* Exercise requirements:
a: For the page on Glück's "Nostos," decide whether each statement below agrees with it: (i) the speaker stood at the window in late April; (ii) a bonsai later took over the role of the tree; (iii) the poem first appeared in Poems 1962–2012. Answer yes or no for each, and quote the words of the page that settle it.
b: Quote the passage of the page on Glück's "Nostos" starting at "Nostos There was" and ending at "1962–2012 (FSG, 2012)".

* Document section:
******************************
"Nostos" by Louise Glück
There and back again.
Nostos There was an apple tree in the yard— this would have been forty years ago—behind, only meadow. Drifts of crocus in the damp grass. I stood at that window: late April. Spring flowers in the neighbor's yard. How many times, really, did the tree flower on my birthday, the exact day, not before, not after? Substitution of the immutable for the shifting, the evolving. Substitution of the image for relentless earth. What do I know of this place, the role of the tree for decades taken by a bonsai, voices rising from the tennis courts— Fields. Smell of the tall grass, new cut. As one expects of a lyric poet. We look at the world once, in childhood. The rest is memory. —Louise Glück from Meadowlands (Ecco, 1996); reprinted in Poems 1962–2012 (FSG, 2012)
What I love about “Nostos” is what I love about so much of Glück’s work: the intensity of focus, and the sensation of entering another’s consciousness so completely that it feels like your own, both effects accomplished by careful management of the line, by the way enjambment can cut across syntax to enact the movement of the mind.
******************************
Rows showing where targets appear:
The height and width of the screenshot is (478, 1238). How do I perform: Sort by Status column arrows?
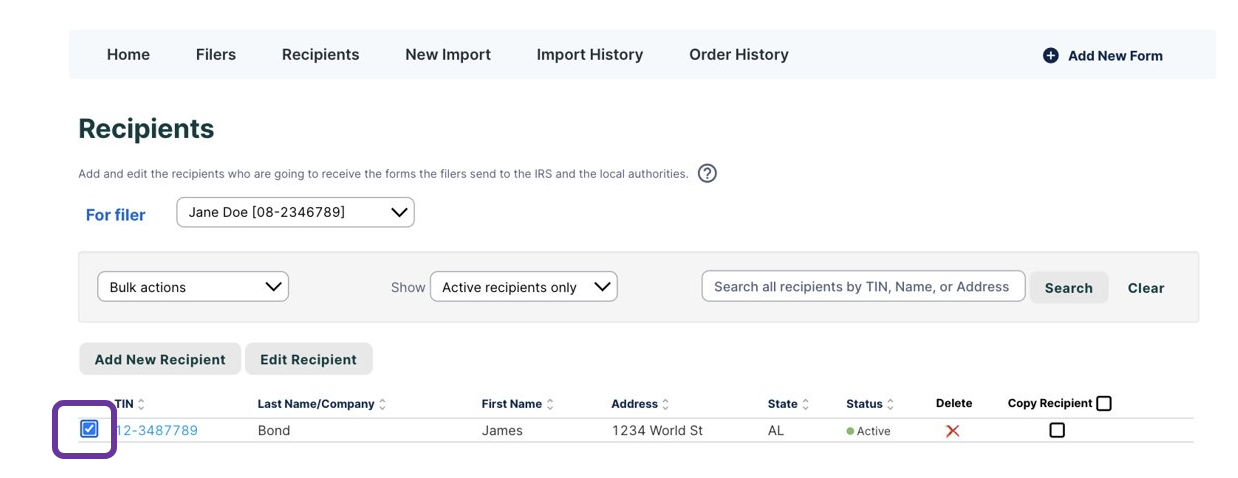click(x=890, y=404)
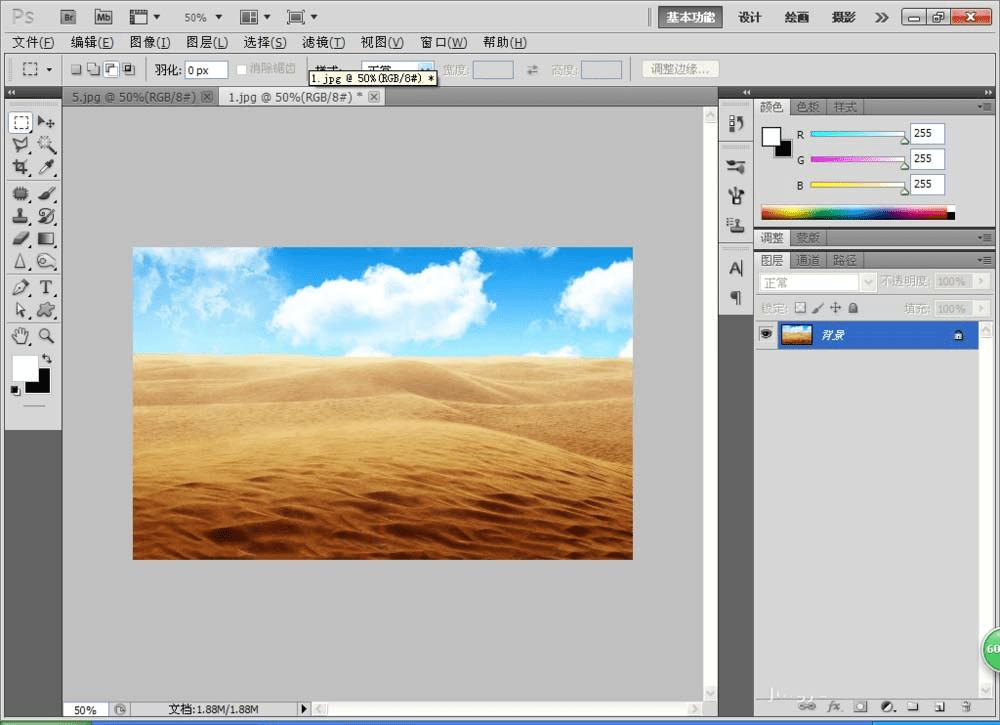Open the 通道 channels tab
Viewport: 1000px width, 725px height.
pos(808,260)
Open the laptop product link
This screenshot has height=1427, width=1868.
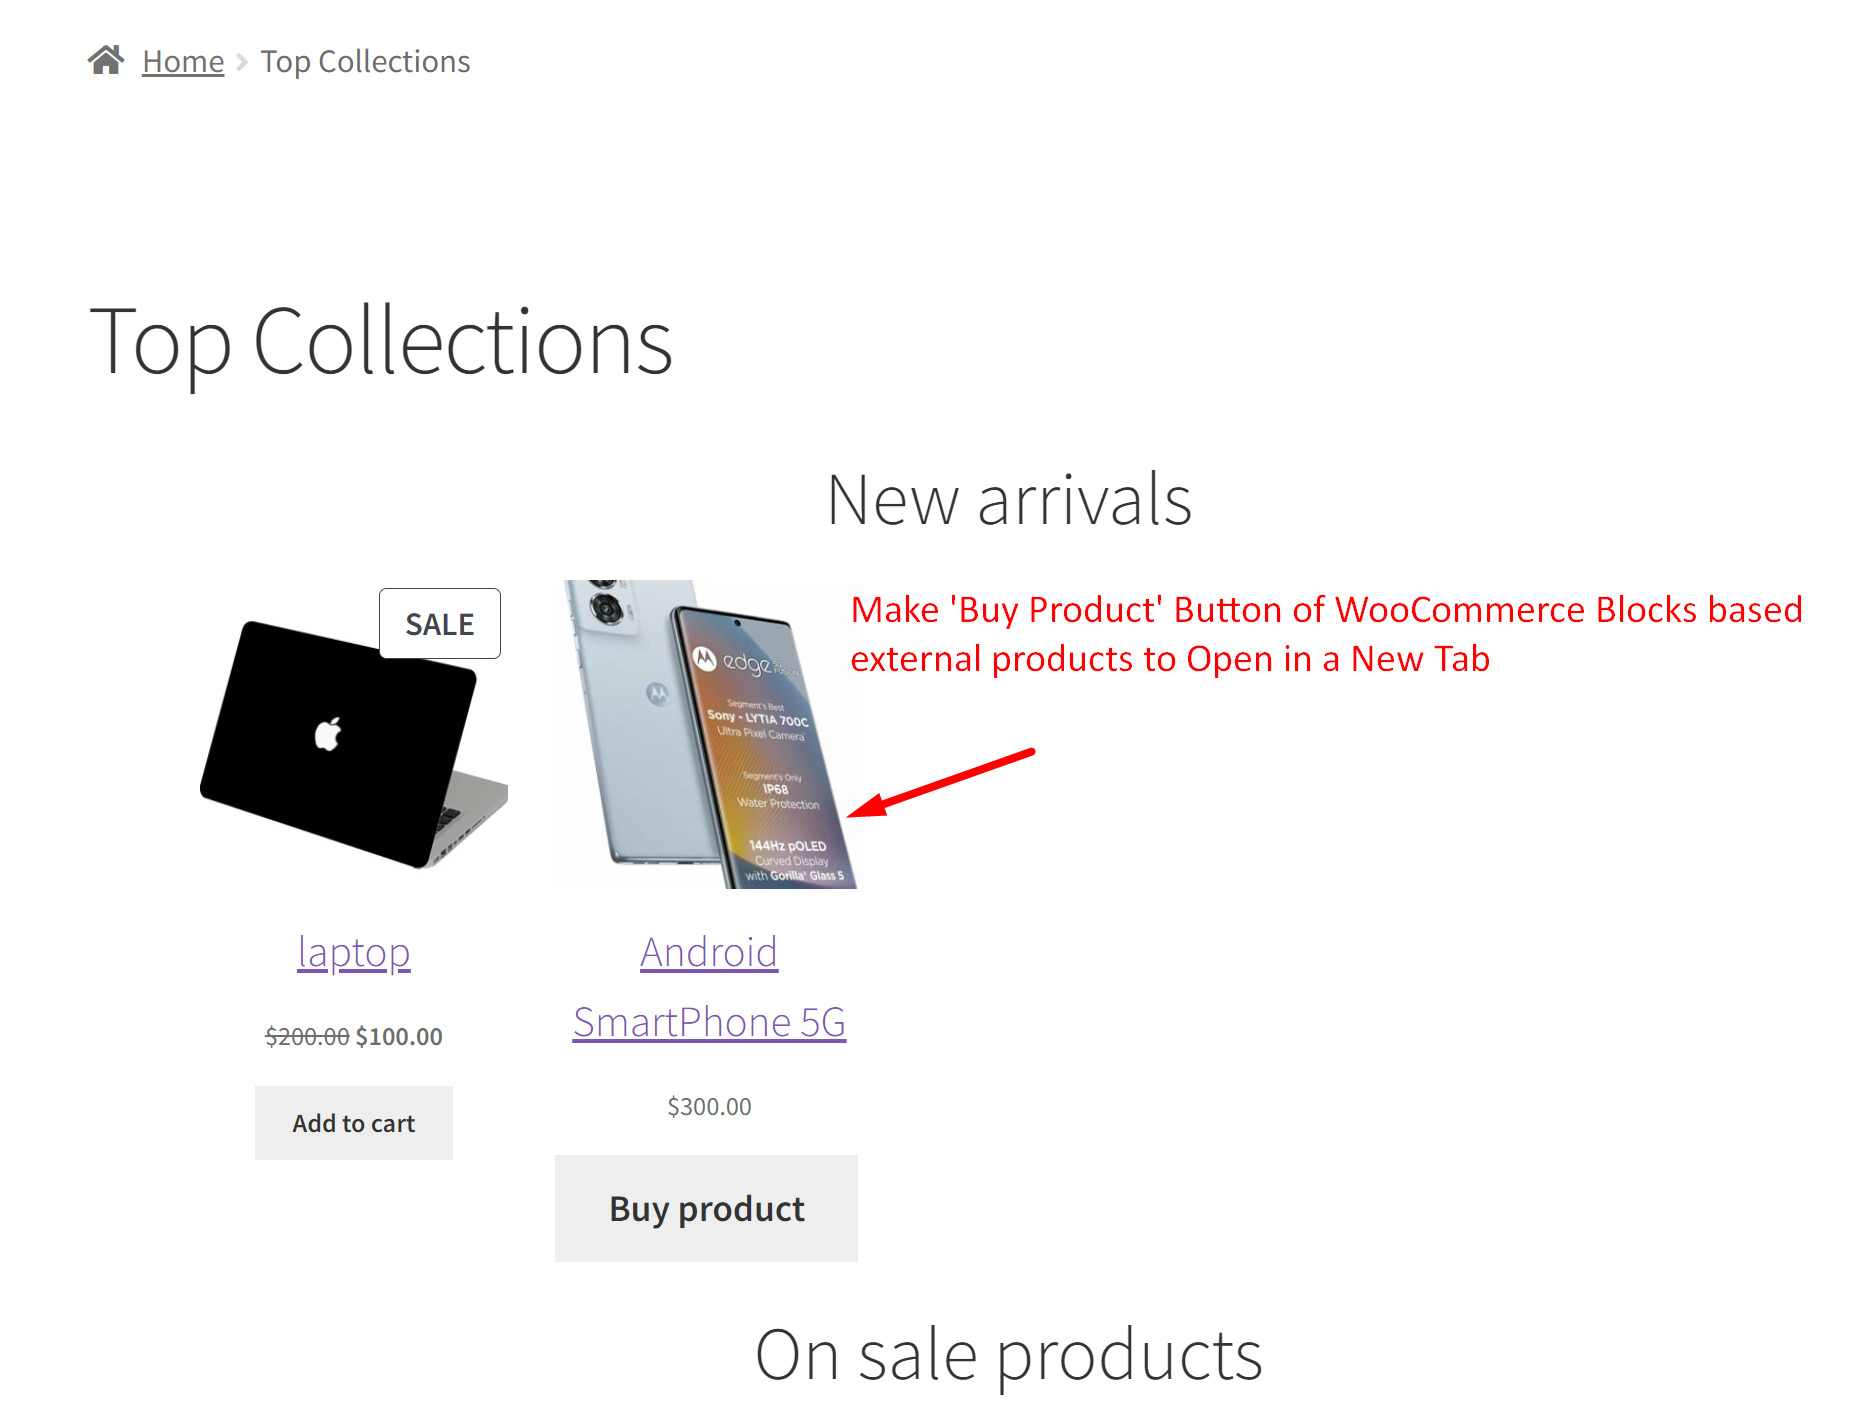pos(353,952)
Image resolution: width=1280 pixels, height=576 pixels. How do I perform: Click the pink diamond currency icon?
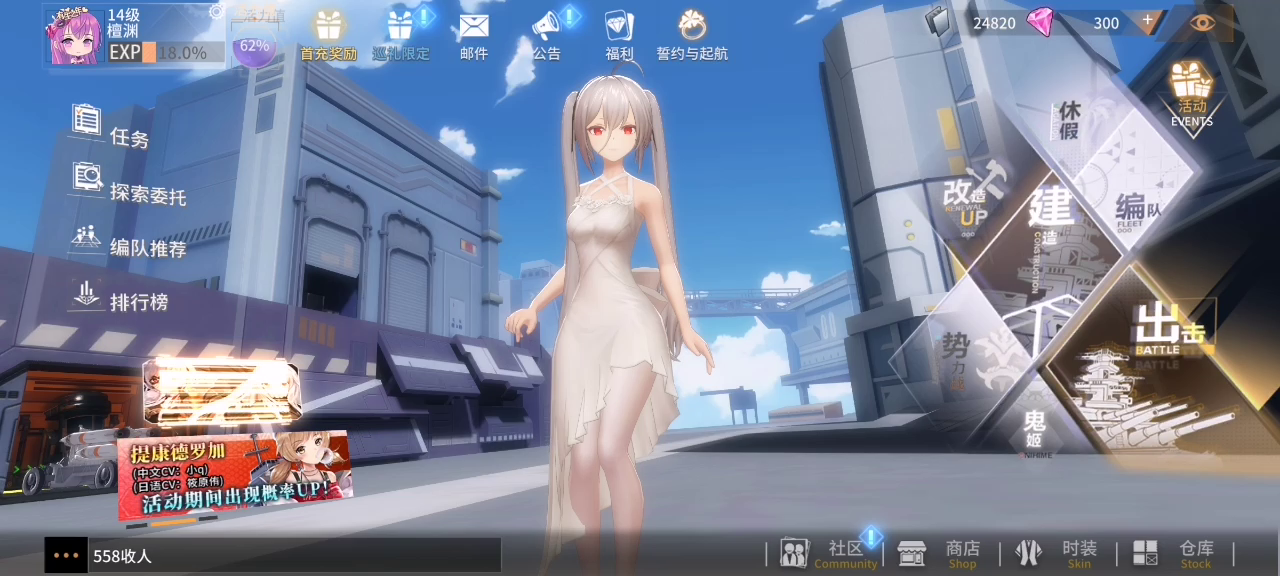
******************************
* Answers in order:
a:
(i) Yes: "I stood at that window: late April."
(ii) Yes: "the role of the tree for decades taken by a bonsai"
(iii) No: "from Meadowlands (Ecco, 1996); reprinted in Poems 1962–2012 (FSG, 2012)"

b:
Nostos There was an apple tree in the yard— this would have been forty years ago—behind, only meadow. Drifts of crocus in the damp grass. I stood at that window: late April. Spring flowers in the neighbor's yard. How many times, really, did the tree flower on my birthday, the exact day, not before, not after? Substitution of the immutable for the shifting, the evolving. Substitution of the image for relentless earth. What do I know of this place, the role of the tree for decades taken by a bonsai, voices rising from the tennis courts— Fields. Smell of the tall grass, new cut. As one expects of a lyric poet. We look at the world once, in childhood. The rest is memory. —Louise Glück from Meadowlands (Ecco, 1996); reprinted in Poems 1962–2012 (FSG, 2012)